The above-mentioned embodiments only express several embodiments of the present application, and the description thereof is more specific and detailed, but not construed as limiting the scope of the invention. It should be noted that, for a person skilled in the art, several variations and modifications can be made without departing from the concept of the present application, which falls within the scope of protection of the present application.
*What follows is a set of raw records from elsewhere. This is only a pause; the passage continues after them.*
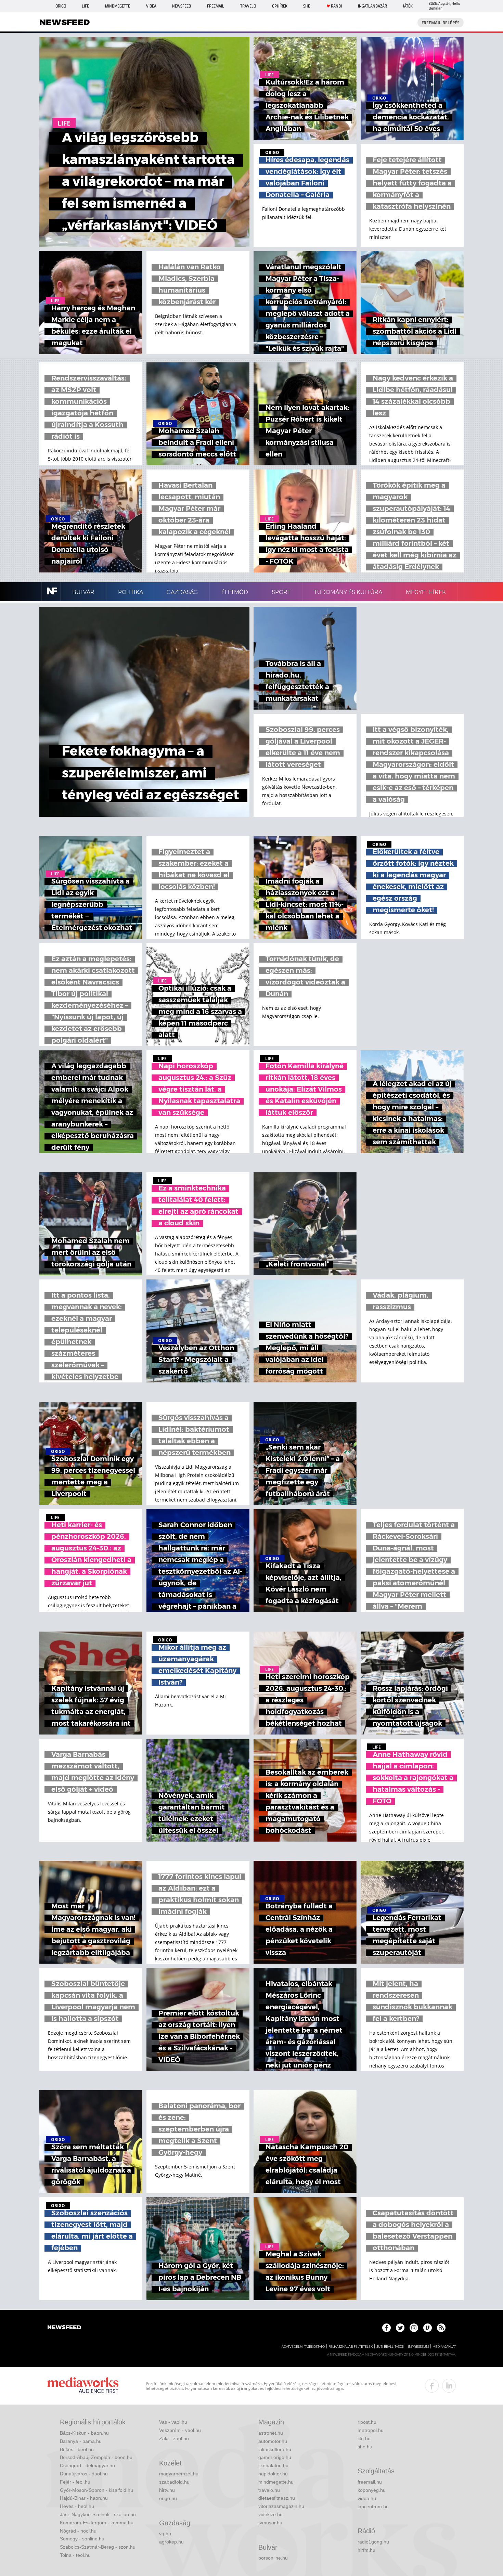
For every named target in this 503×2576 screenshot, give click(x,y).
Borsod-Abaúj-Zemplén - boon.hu (96, 2457)
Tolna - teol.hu (75, 2555)
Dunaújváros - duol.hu (84, 2473)
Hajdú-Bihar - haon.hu (84, 2498)
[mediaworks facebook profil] (432, 2386)
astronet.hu (270, 2433)
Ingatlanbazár (372, 6)
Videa (151, 6)
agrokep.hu (171, 2542)
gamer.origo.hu (274, 2457)
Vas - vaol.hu (173, 2422)
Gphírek (279, 6)
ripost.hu (367, 2422)
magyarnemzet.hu (178, 2473)
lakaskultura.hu (274, 2449)
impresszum (418, 2346)
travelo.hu (269, 2490)
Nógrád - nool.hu (78, 2531)
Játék (408, 6)
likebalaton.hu (273, 2465)
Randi (336, 6)
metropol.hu (371, 2430)
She (306, 6)
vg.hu (165, 2533)
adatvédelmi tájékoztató (303, 2346)
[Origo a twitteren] (400, 2327)
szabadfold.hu (174, 2482)
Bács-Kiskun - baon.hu (84, 2433)
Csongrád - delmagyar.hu (87, 2465)
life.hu (364, 2438)
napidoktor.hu (273, 2473)
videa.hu (367, 2498)
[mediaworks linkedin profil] (449, 2386)
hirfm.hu (366, 2550)
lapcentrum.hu (373, 2506)
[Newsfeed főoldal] (64, 2327)
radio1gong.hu (373, 2542)
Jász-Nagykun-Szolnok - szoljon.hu (98, 2514)
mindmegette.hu (276, 2482)
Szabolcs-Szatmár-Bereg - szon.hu (98, 2547)
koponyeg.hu (372, 2490)
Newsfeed (181, 6)
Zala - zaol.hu (174, 2438)
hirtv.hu (167, 2490)
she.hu (365, 2446)
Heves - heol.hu (77, 2506)
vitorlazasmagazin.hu (281, 2506)
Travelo (248, 6)
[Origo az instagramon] (414, 2327)
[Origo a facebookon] (386, 2327)
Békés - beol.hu (77, 2449)
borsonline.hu (273, 2558)
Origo (60, 6)
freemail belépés (441, 23)
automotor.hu (272, 2441)
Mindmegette (117, 6)
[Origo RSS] (441, 2327)
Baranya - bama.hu (81, 2441)
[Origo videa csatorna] (427, 2327)
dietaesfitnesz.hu (276, 2498)
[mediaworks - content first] (82, 2385)
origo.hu (168, 2498)
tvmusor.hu (270, 2522)
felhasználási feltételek (350, 2346)
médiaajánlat (444, 2346)
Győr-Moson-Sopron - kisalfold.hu (96, 2490)
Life (85, 6)
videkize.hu (270, 2514)
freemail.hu (370, 2482)
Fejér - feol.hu (75, 2482)
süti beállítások (390, 2346)
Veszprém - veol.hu (180, 2430)
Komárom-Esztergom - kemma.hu (96, 2522)
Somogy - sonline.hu (82, 2538)
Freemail (215, 6)
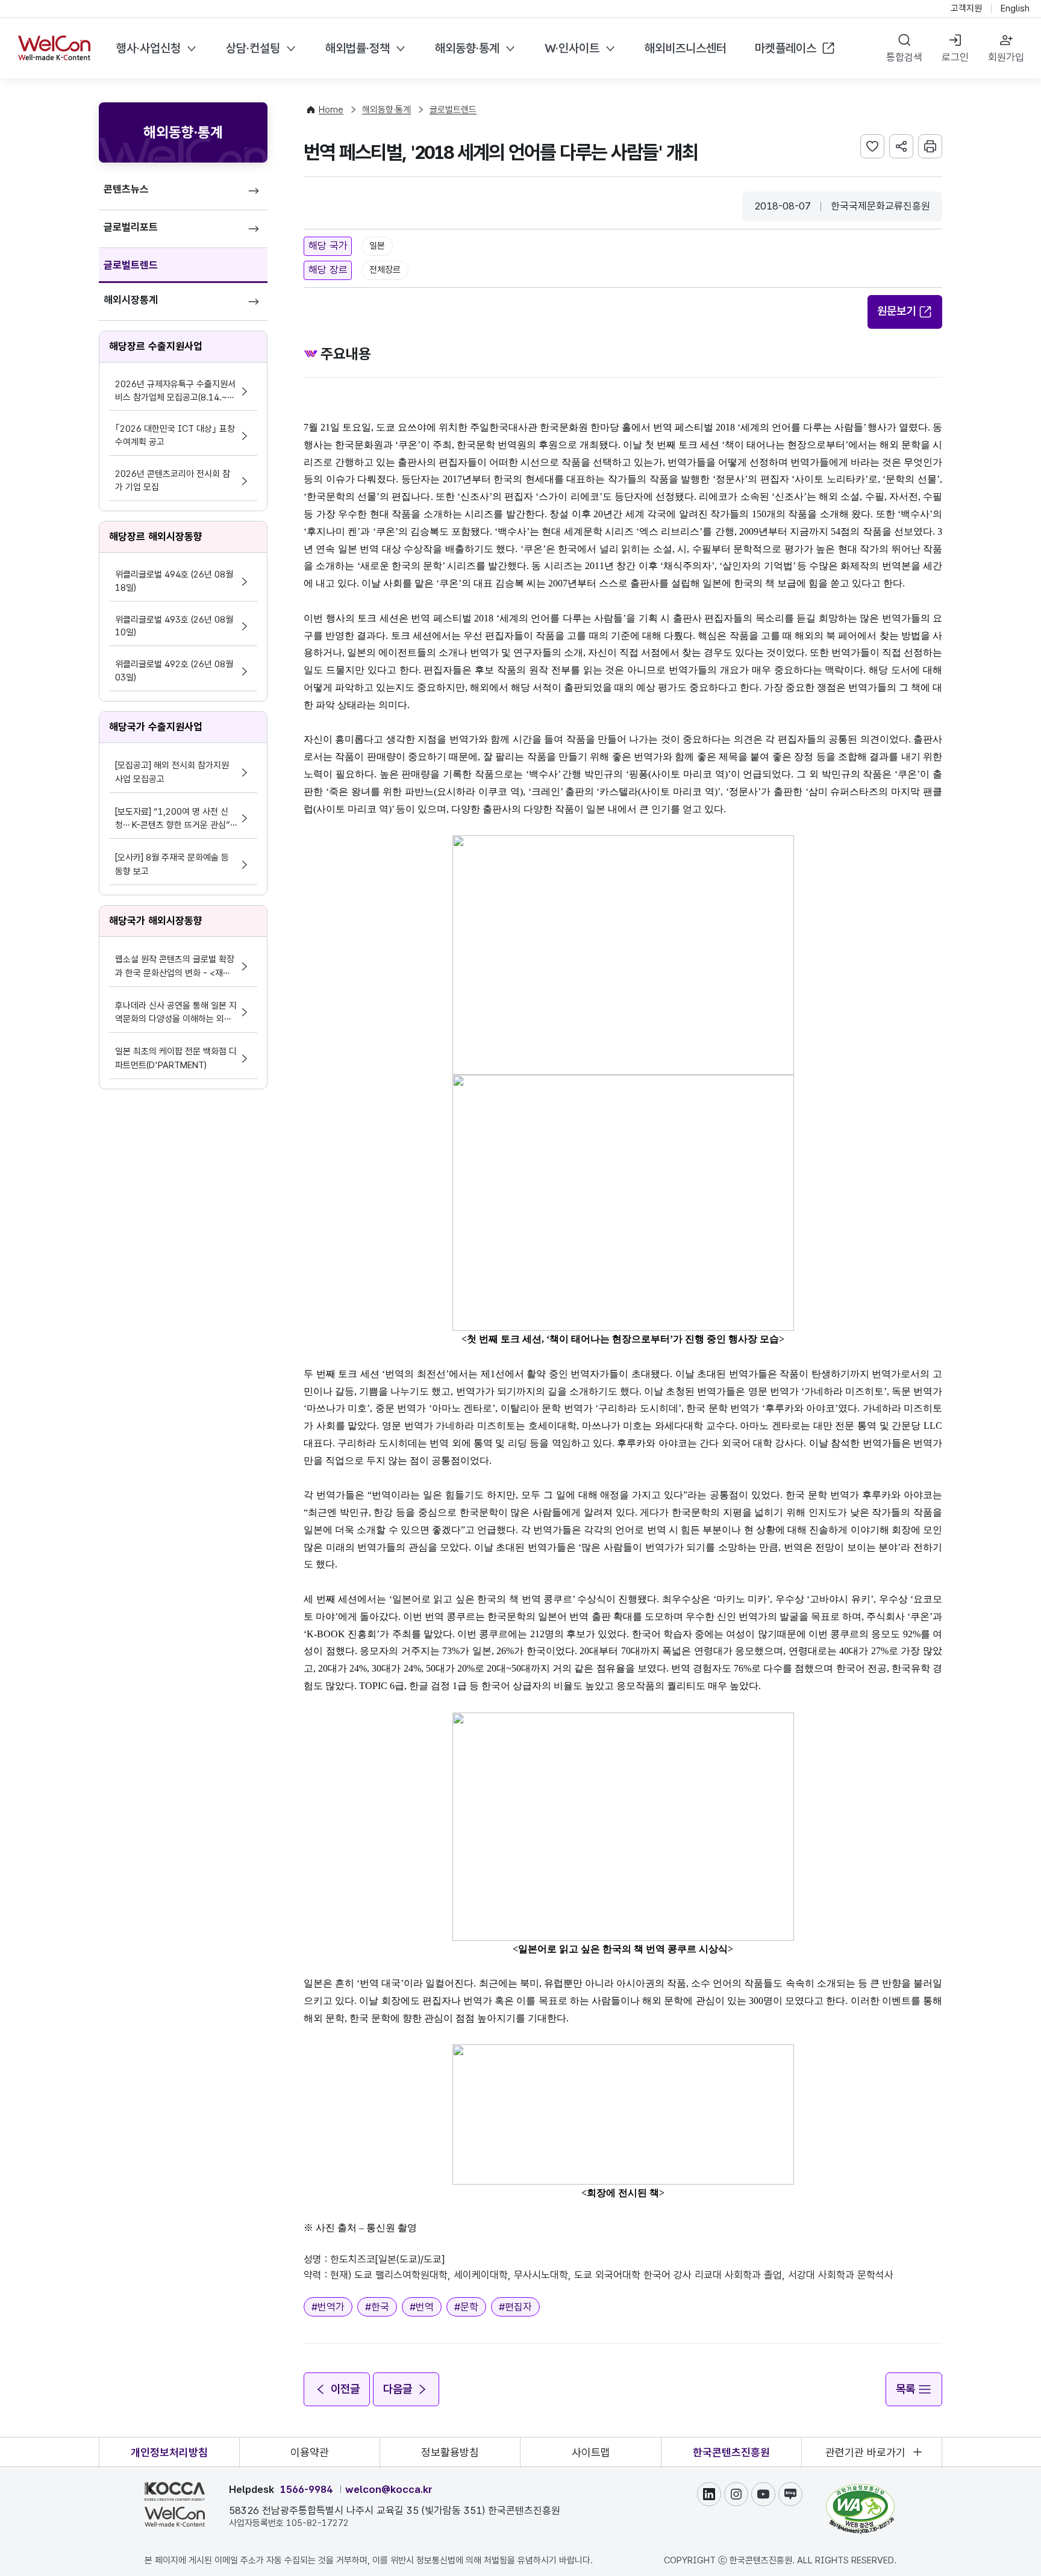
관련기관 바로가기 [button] (865, 2452)
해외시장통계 (131, 300)
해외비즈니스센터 (686, 48)
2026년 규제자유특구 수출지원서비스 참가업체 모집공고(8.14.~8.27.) (175, 392)
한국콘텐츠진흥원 (731, 2452)
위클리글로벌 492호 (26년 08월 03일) (174, 671)
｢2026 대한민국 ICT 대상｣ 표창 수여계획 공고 (175, 435)
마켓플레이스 (785, 48)
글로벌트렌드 (131, 265)
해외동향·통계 (467, 48)
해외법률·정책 (357, 48)
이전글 (345, 2389)
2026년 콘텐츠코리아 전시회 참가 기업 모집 (172, 480)
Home (331, 109)
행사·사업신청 (148, 48)
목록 (905, 2389)
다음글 (397, 2389)
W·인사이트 (572, 48)
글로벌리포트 (131, 227)
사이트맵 (591, 2452)
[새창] (860, 2489)
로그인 (955, 57)
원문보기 (896, 311)
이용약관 (309, 2452)
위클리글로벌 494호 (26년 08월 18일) (174, 581)
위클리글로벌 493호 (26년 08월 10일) (174, 626)
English (1015, 8)
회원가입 (1006, 57)
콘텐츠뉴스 (126, 189)
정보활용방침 (450, 2452)
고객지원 (966, 8)
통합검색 (904, 57)
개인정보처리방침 (169, 2452)
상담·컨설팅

Therefore, the protection scope of the present patent shall be subject to the appended claims.

Claims

1. A method for collecting data of an Internet of things is applied to an Internet of things system, and is characterized in that the system comprises: the data acquisition method comprises the following steps of (1) a cloud platform, a data transmission unit and a sensor, wherein the cloud platform comprises an IOT data platform and a DTU + management platform, and the data acquisition method comprises the following steps:

2. The method of claim 1, wherein in the event that the IOT data platform does not issue request data, the method comprises:

3. The method of claim 1, wherein the IOT data platform initiating a downlink request for data from the sensor via the data transmission unit comprises:

4. The method of claim 1, wherein the remotely modifying according to the sensor protocol comprises:

5. The utility model provides a system for thing networking data acquisition, is applied to among the thing networking system, its characterized in that, the system includes: the system comprises a cloud platform, a data transmission unit and a sensor, wherein the cloud platform comprises an IOT data platform and a DTU + management platform,

6. The system of claim 5, wherein in the event that the IOT data platform does not issue request data,

7. The system of claim 5,

8. The system of claim 5,

the data transmission unit reports DTU + information to the DTU + management platform through MQTT information, and the DTU + management platform receives and replies a configuration group associated with the DTU + management platform;

9. An electronic device comprising a memory and a processor, wherein the memory stores a computer program, and the processor is configured to execute the computer program to perform the method for data collection of internet of things according to any one of claims 1 to 4.

10. A storage medium having a computer program stored thereon, wherein the computer program is configured to execute the method for data collection of internet of things as claimed in any one of claims 1 to 4 when the computer program is executed.